Issue 12315

Possible DwC-A iterator issue in Scala

12315
Reporter: trobertson
Type: Bug
Summary: Possible DwC-A iterator issue in Scala
Priority: Minor
Status: InProgress
Created: 2012-11-13 15:08:36.594
Updated: 2013-12-17 15:45:09.549
        
Description: This was reported by the UK NBN (Paul Gilbertson ) relating to the use with the DwC-A reader in Scala.

{quote}
Possible problem with iterator implementation in DwcA Reader
---------------------------------------------------------------------------------------

From memory, the problem happens when using the standard Scala sequence function "grouped", which groups the sequence into a sequence of sequences.

This code should repro it:

{code}
for (group <- reader.iteratorRaw.grouped(100)) {
 for (record <- group) {
   println(record.core.value(DwcTerm.occurrenceID))
 }
}
{code}

This prints the very last record in the archive, repeatedly, each time. It shouldn't do, so it's possible there's something wrong with the iterator implementation.
{quote}]]>
    
Attachment reader-test.tar.gz


Author: lfrancke@gbif.org
Created: 2012-11-13 15:22:05.756
Updated: 2012-11-13 15:22:05.756
        
From the looks of it this is not Scala specific. {{grouped}} does nothing that a normal Iterator user wouldn't do either.

So in Java this can be reduced to:

{code}
Iterator iter = reader.iteratorRaw();
while (iter.hasNext()) {
  System.out.println(iter.next().core().value(DwcTerm.occurrenceID));
}
{code}

Which is frightening because that's just a standard Iterator usage. I'm going to try and reproduce it.
    


Author: lfrancke@gbif.org
Comment: I've attached a simple project using the dwca-reader to iterate over a file. It has a Java and a Scala version. This does show the problem.
Created: 2012-11-13 15:47:34.41
Updated: 2012-11-13 15:47:34.41


Author: lfrancke@gbif.org
Created: 2012-11-13 15:59:22.363
Updated: 2012-11-13 15:59:22.363
        
I found the problem.

dwca-reader reuses the same object over and over in the iterator and just sets new content every time we call next on it. {{grouped}} now builds a list of 100 records (which are correct at the time they are placed in the list) but those will all be the last element by the time you iterate over them.

{{Archive.iteratorDwc}} actually documents that behavior, {{iteratorRaw}} does not. I fully agree though that this is unexpected behavior, it would have tripped me up as well.

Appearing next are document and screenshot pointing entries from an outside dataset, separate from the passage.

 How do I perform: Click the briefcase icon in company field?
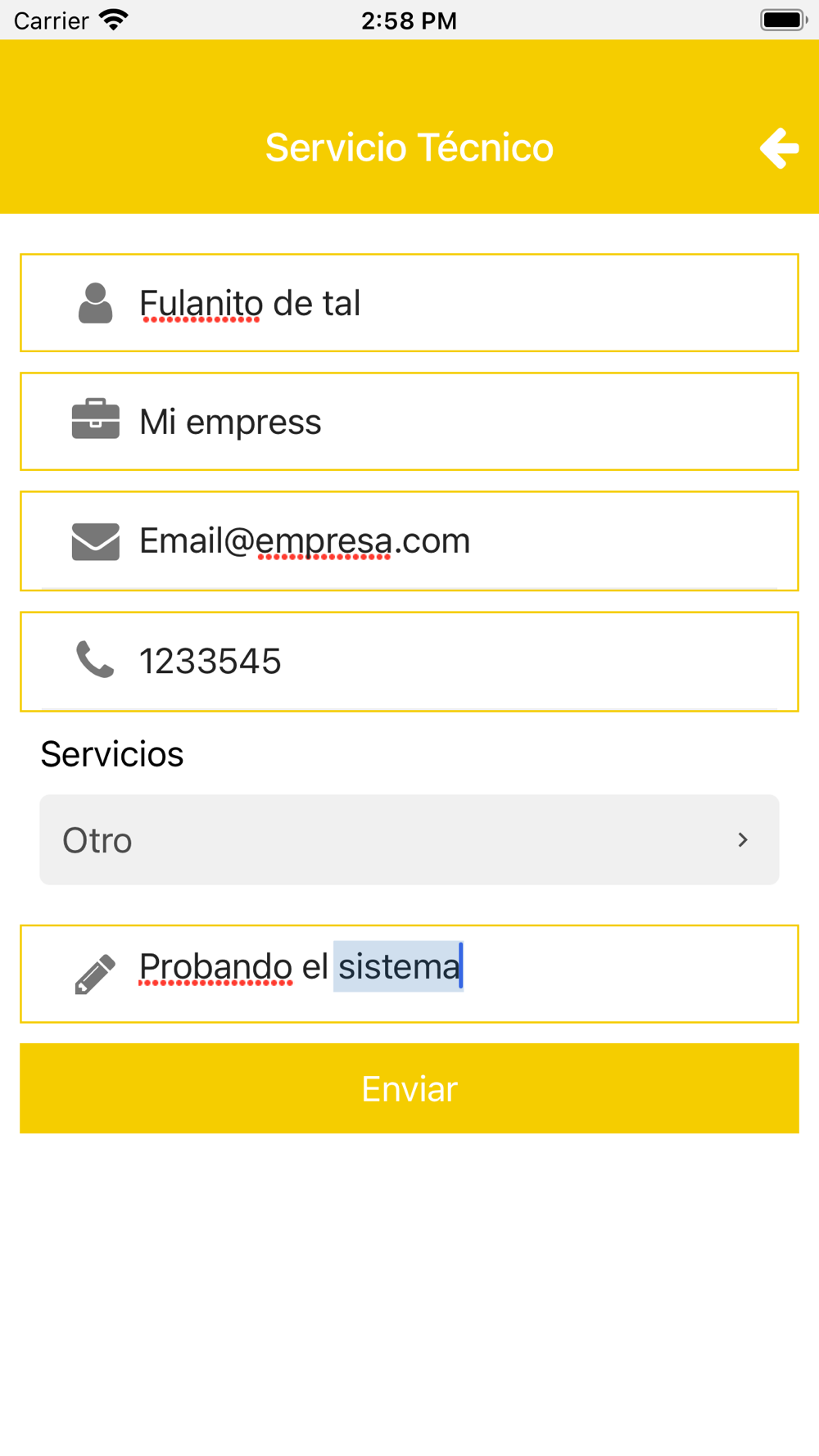coord(95,419)

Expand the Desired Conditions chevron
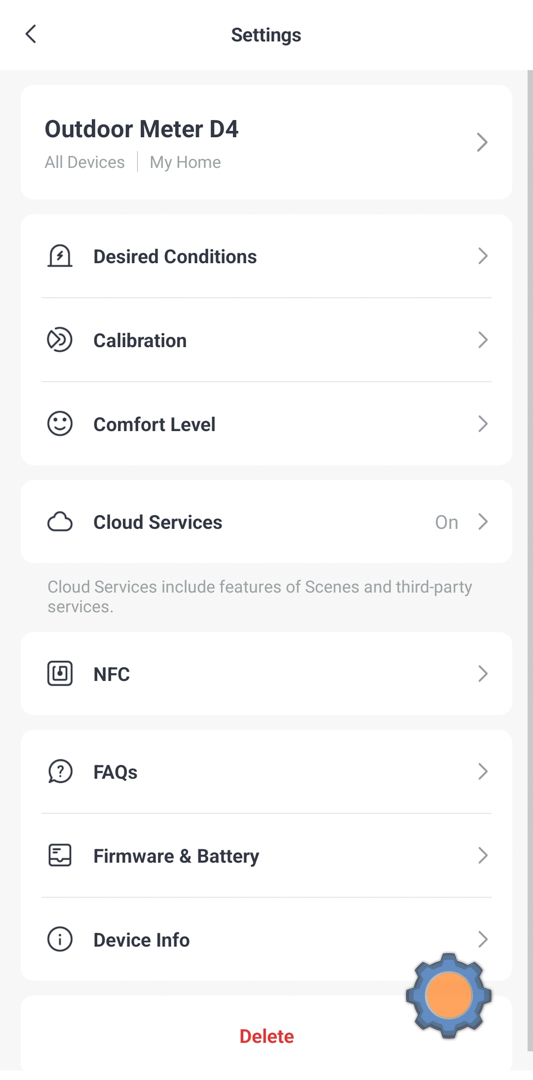click(483, 256)
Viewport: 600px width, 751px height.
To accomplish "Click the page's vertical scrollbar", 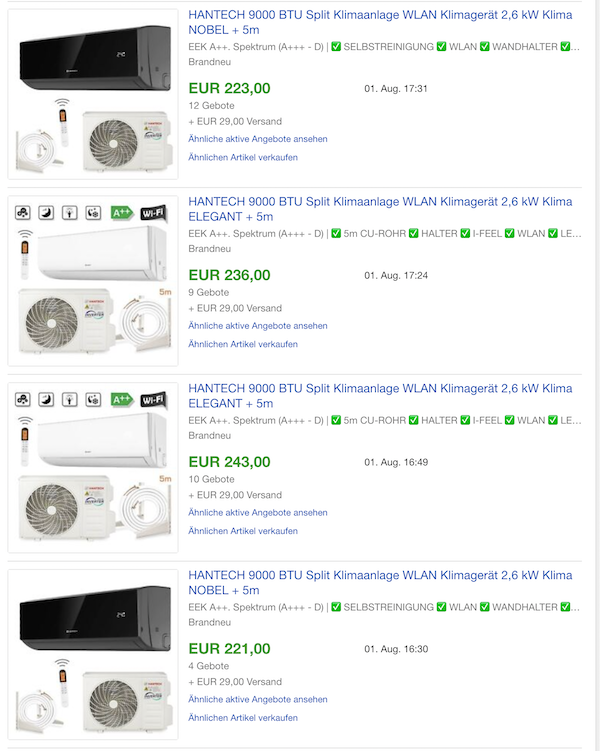I will coord(597,376).
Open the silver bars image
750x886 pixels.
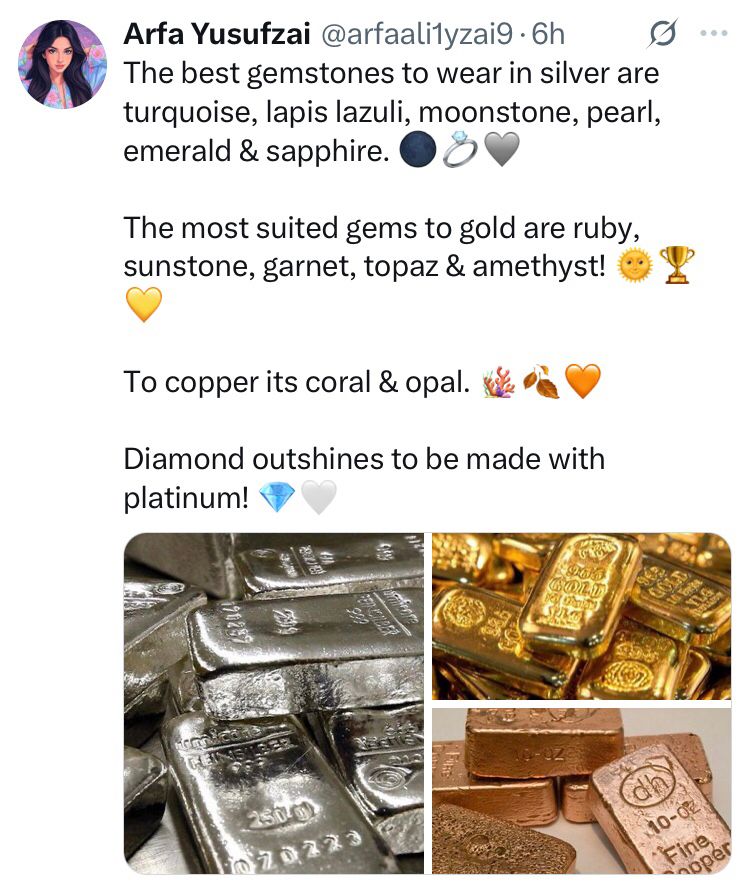coord(274,703)
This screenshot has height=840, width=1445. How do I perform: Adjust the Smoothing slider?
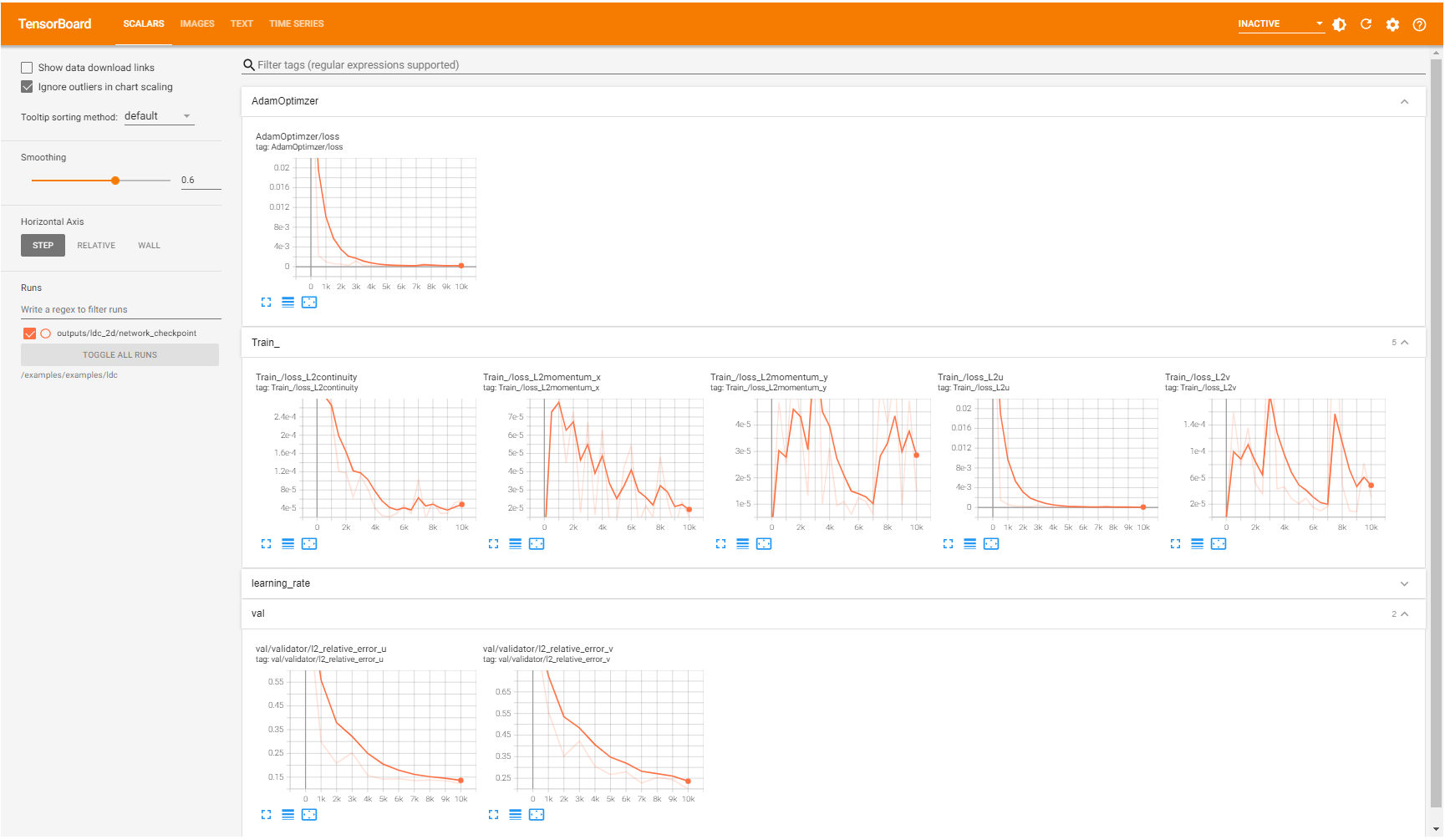114,180
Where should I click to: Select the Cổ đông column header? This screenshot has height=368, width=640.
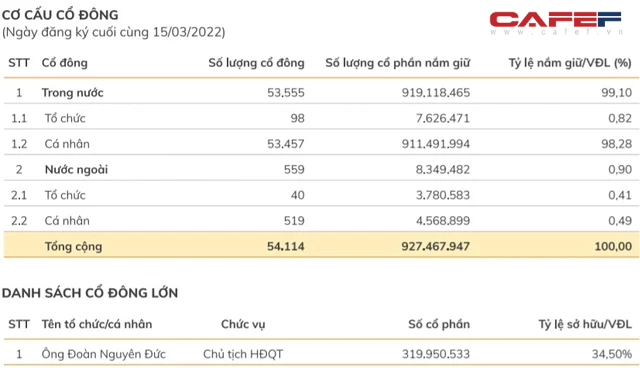point(64,63)
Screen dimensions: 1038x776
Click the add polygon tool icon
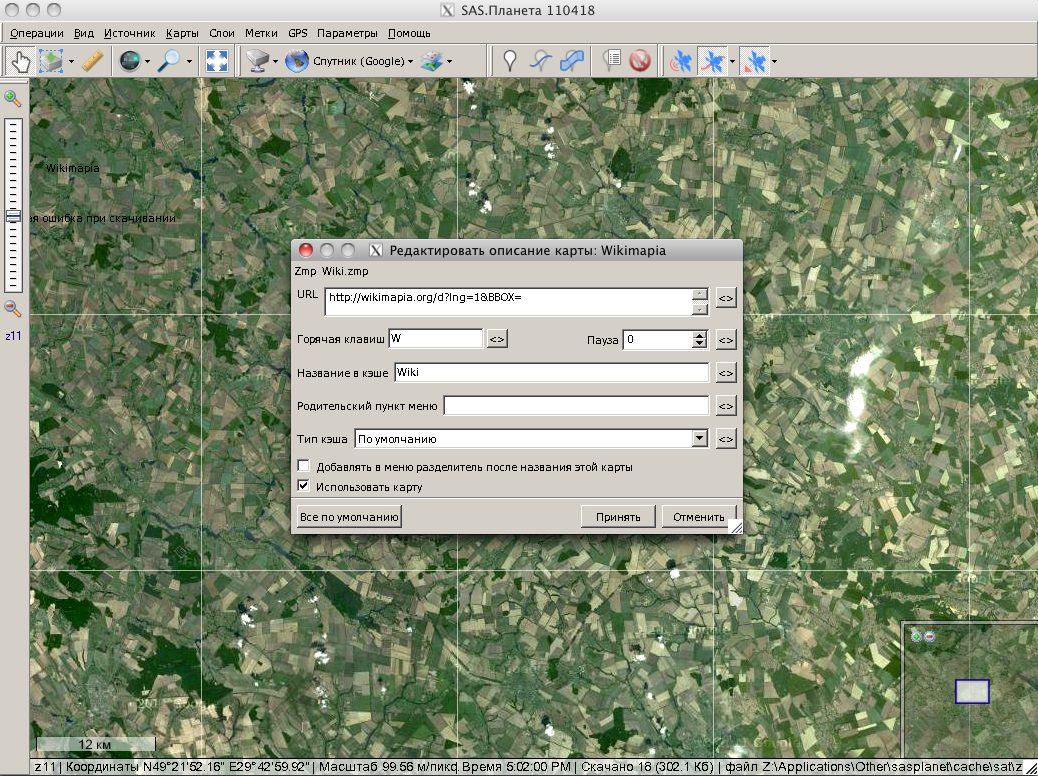573,61
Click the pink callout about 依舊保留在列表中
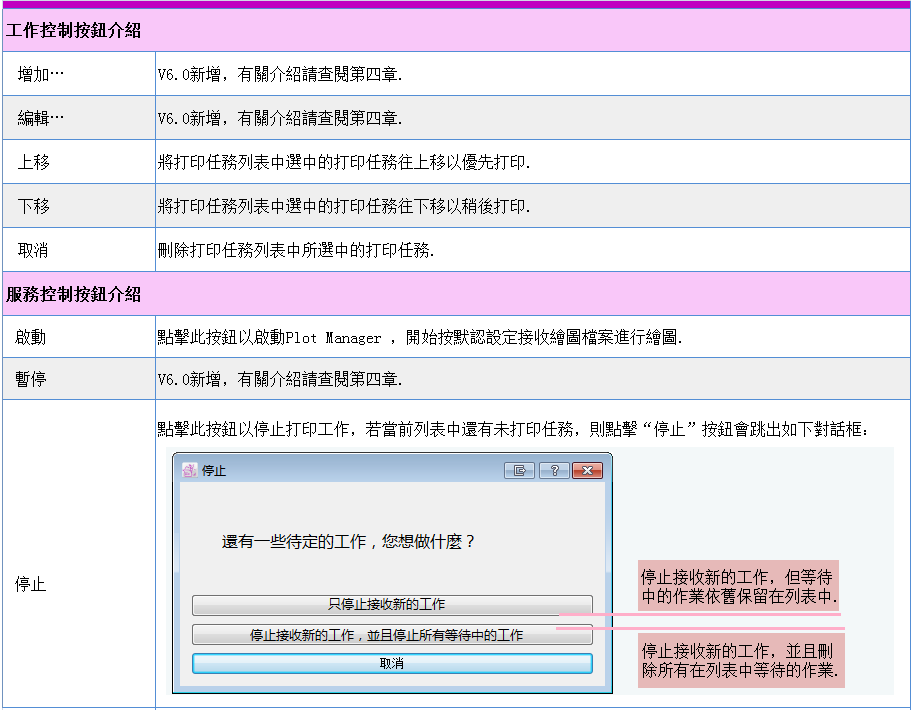The image size is (916, 710). click(738, 587)
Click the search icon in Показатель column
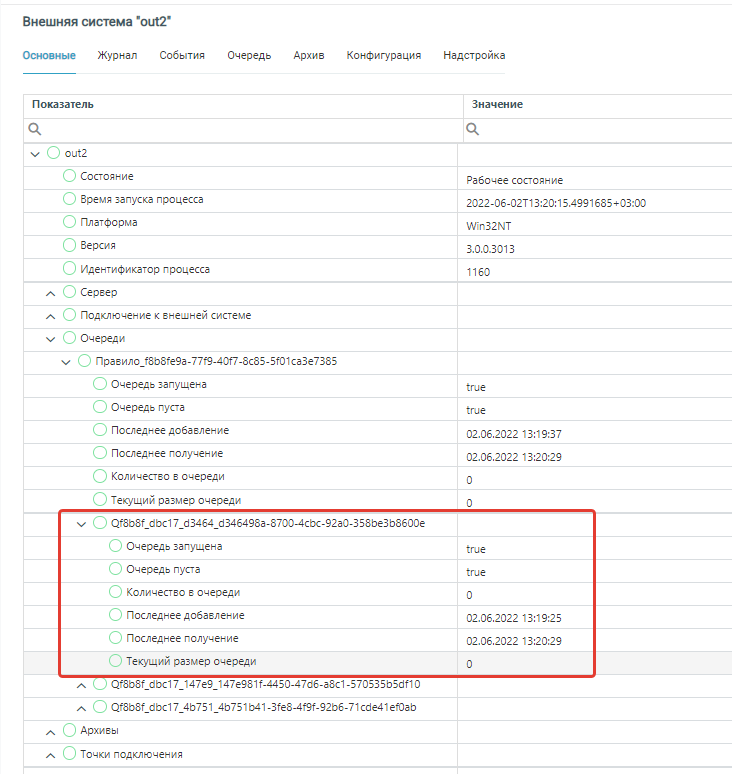 [35, 129]
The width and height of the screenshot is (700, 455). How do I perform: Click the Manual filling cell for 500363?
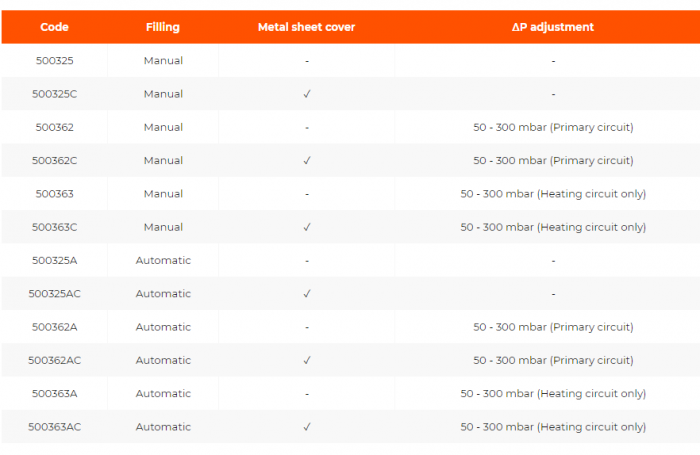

[~mdoering@gbif.org] is there really a huge performance gain by this? I just looked and it seems as if the only thing reused is the {{rowTypes}} stuff. I'm in favor of removing this optimization in favor of a less "surprising" one.
    


Author: mdoering@gbif.org
Created: 2012-11-13 16:45:09.495
Updated: 2012-11-13 16:45:09.495
        
Indeed this is an accepted issue we always wanted to change:
http://code.google.com/p/darwincore/issues/detail?id=157

It was modelled after working a lot with Lucene < 2.9 that had a reusable Token in its Tokenizer - removed since 2.9.
Im happy if someone would remove that behavior!